REQUIREMENTS —
Copy out the data word for word, from the line containing "Click the VIP badge under Tinkle's name" through the line containing "click(78, 138)", both lines included. Leave the pictures out of your copy.

DATA SHOWN —
════════

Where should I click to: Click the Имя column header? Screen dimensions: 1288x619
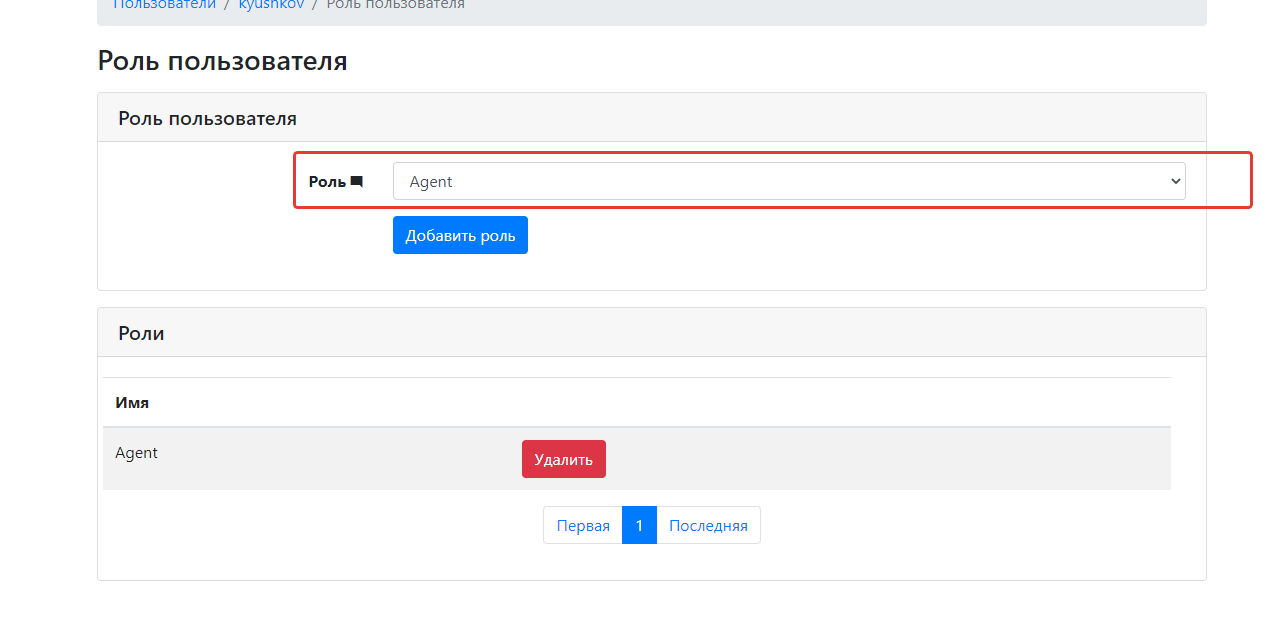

════════

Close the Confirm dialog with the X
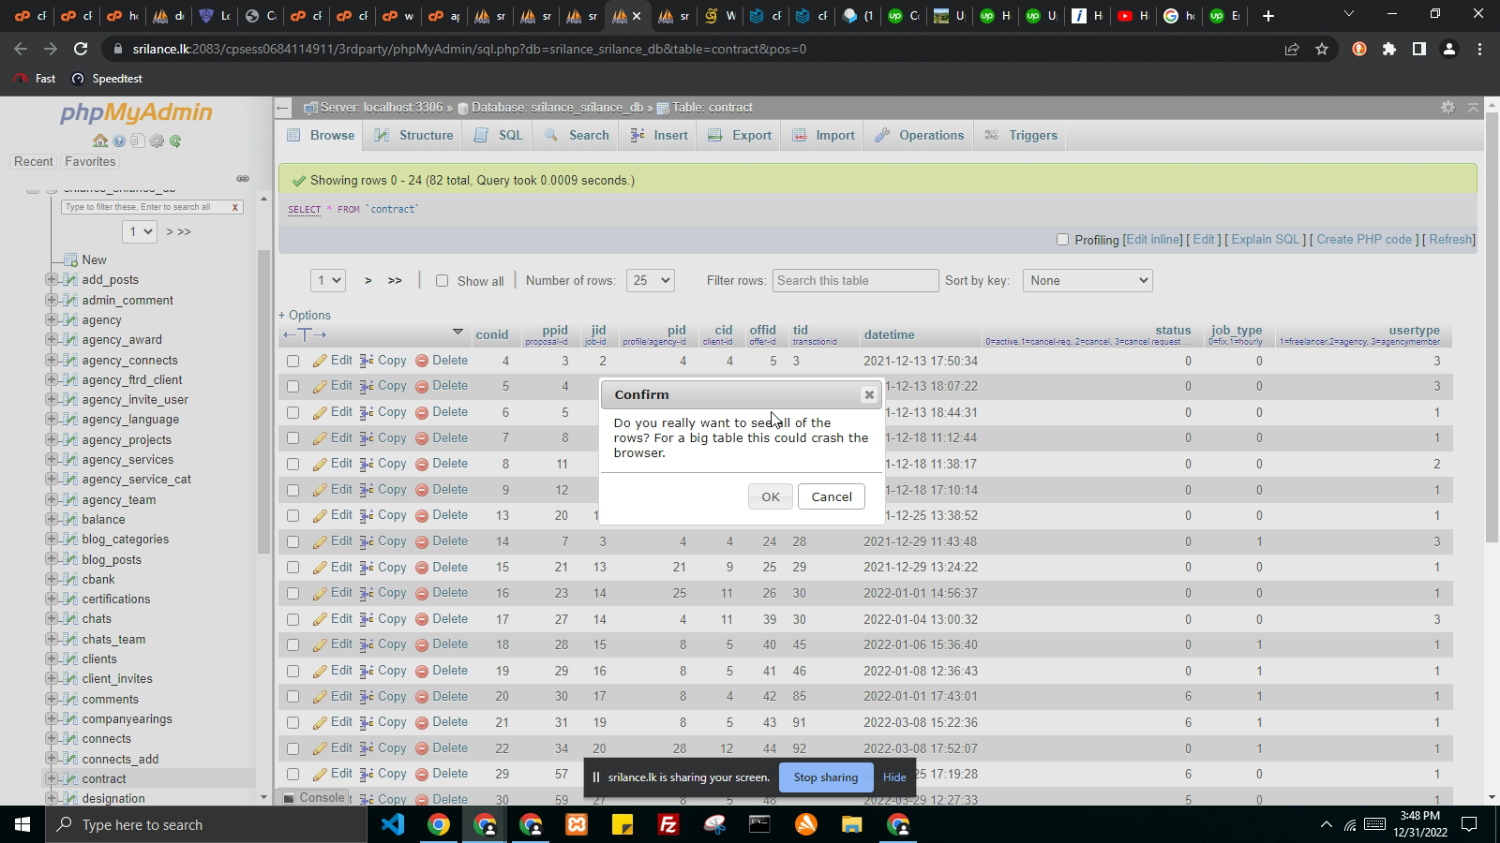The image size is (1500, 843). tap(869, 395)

════════

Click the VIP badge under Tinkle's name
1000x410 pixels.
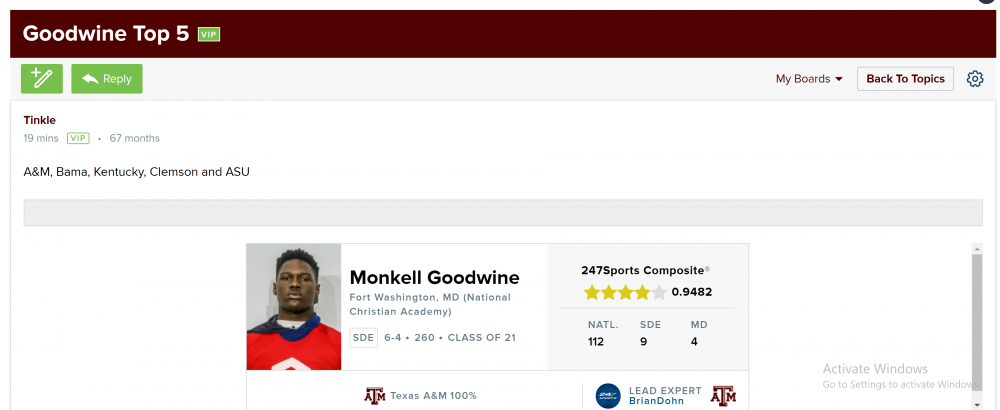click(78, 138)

════════

CORRECT RESULT —
Click the VIP badge under Tinkle's name
1000x410 pixels.
click(78, 138)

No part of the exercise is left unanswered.